Results are reported at p < 0.001 uncorrected with at least 50 contiguous voxels.

The same contrast in the older group revealed significant activation within the MTL in the hippocampus bilaterally (right: x = 36, y = −18, z = −16 and left: x = −30, y = −20, z = −14) and the left perirhinal cortex (x = −32, y = −14, z = −32) (Figure 3B; Table 1). Additional significant activation was observed in the insular cortex, posterior cingulate cortex, occipital fusiform gyrus, and the middle frontal gyrus (Table 1).

Recognition memory (identical vs. novel contrast)

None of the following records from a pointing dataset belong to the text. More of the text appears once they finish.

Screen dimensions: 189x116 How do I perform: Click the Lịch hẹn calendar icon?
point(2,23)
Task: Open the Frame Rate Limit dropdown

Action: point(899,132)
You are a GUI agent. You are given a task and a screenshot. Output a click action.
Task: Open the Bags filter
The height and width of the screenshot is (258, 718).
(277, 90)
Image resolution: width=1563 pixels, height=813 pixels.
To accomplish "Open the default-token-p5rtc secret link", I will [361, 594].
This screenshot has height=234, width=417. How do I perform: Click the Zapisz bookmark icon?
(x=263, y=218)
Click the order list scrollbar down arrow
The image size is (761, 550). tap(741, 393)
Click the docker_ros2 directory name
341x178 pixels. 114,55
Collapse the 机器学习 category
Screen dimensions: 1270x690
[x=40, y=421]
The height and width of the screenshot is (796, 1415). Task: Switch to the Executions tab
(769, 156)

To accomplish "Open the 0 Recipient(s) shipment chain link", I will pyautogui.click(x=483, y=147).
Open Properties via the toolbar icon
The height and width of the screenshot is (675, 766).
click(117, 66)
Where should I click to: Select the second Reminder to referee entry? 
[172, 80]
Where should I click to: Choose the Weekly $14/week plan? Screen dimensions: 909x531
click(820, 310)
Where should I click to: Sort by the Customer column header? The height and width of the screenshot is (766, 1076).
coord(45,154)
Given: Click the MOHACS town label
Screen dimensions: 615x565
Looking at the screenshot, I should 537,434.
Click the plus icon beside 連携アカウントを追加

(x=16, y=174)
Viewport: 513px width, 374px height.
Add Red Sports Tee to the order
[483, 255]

In the young adult group, the identical vs. novel item contrast revealed a significant cluster of activation in the left anterior hippocampus (x = −28, y = −14, z = −24; Figure 4A; Table 2). In addition, significant activation in were found in the lateral occipital cortex, middle frontal gyrus, frontal pole, thalamus, superior frontal gyrus, and precuneus (Table 2).

Figure 4.

Figure 4

Regions of increased BOLD signal associated with recognition memory (identical > novel) for: (A) young: left anterior hippocampus (x = −28, y = −14, z = −24) and (B) old (x = −14, y = −16, z = −22) subjects. Graph depicts mean percent signal change associated with each group within the region of interest.

Table 2.

BOLD signal increase for the contrast of identical hits > novel hits in young and older participants.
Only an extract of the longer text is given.